# K2 T:Nine Trailhead...?



## bertlesby (Jun 1, 2006)

So my girlfriend and I are getting (back) into trail riding. I've chosen an Ibex Alpine 550 and we're looking around for a bike for her. We stimbled across this K2 at LL Bean. She's about 5'4". What do you gals think, and thanks in advance!

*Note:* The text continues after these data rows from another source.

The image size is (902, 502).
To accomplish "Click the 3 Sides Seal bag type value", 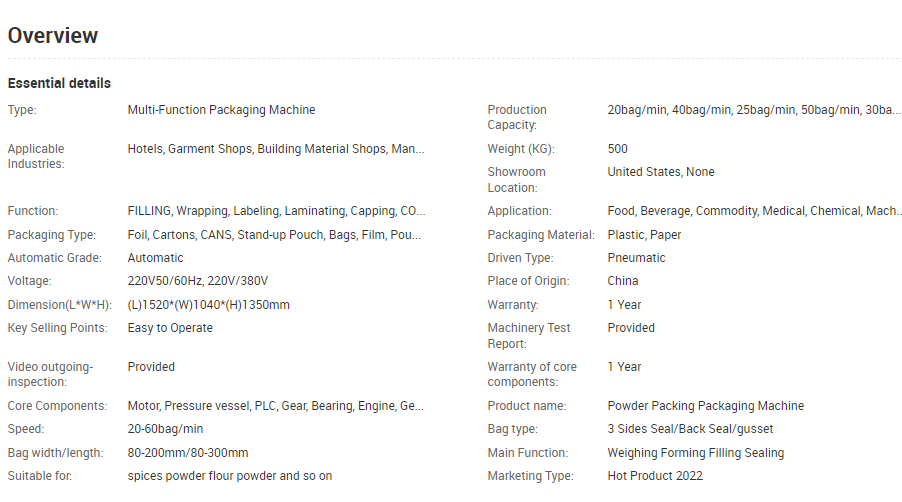I will [x=690, y=429].
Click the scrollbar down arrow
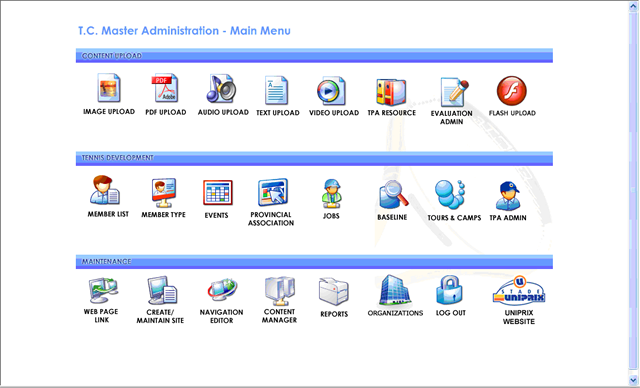Viewport: 640px width, 388px height. pyautogui.click(x=633, y=381)
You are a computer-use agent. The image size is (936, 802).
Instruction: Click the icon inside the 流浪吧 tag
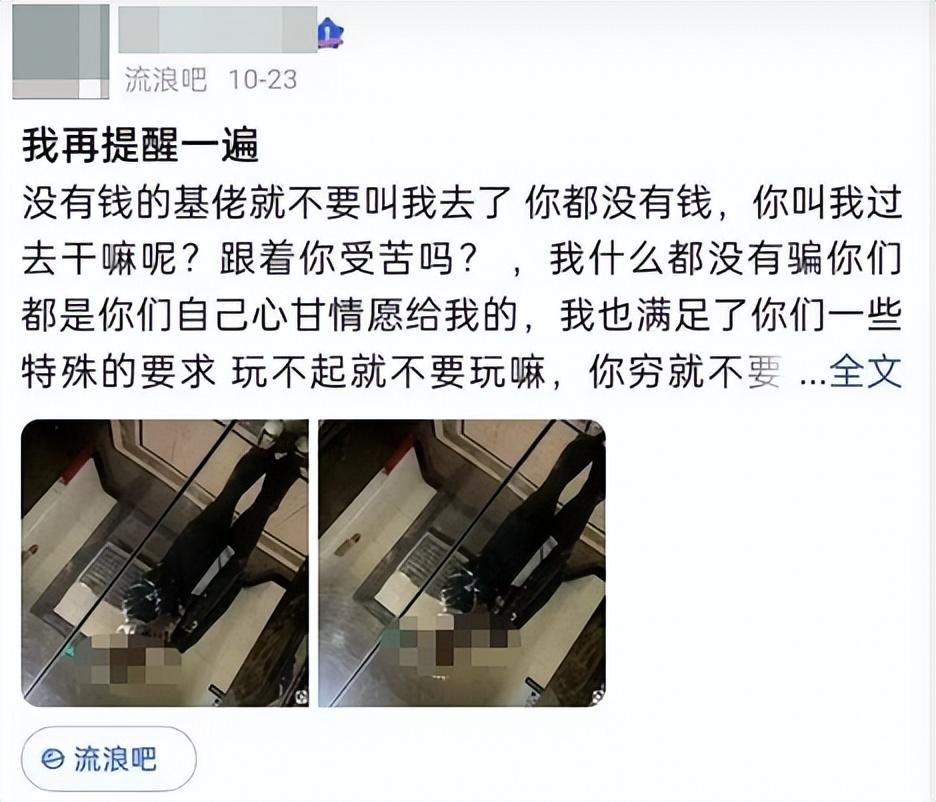[53, 759]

Edit with better link: http://www.k2bikes.com/products/bikedetails.asp?ID=98&year=2006


----------



## KoopinCali (Dec 4, 2006)

*T:Nine Trailhead - Deals at Sports Authority*

Bertlesby, I just got one of these bikes at Sports Authority in San Jose, CA for $224 (25% off normal price of $299) for my daughter for Christmas. I couldn't find anything in this price range that is outfitted as well as this K2... YMMV, Koop


----------



## formica (Jul 4, 2004)

If you just have to buy a bike at a department store, you might want to get it checked out at a real bike shop for both correct fit and that is it assembled correctly.


----------



## bertlesby (Jun 1, 2006)

Well, she liked the specs on the K2, but we've both decided on Ibex. The prices are right, the specs are great and user feedback is very positive. Thanks for your opinion though, KoopinCali.


----------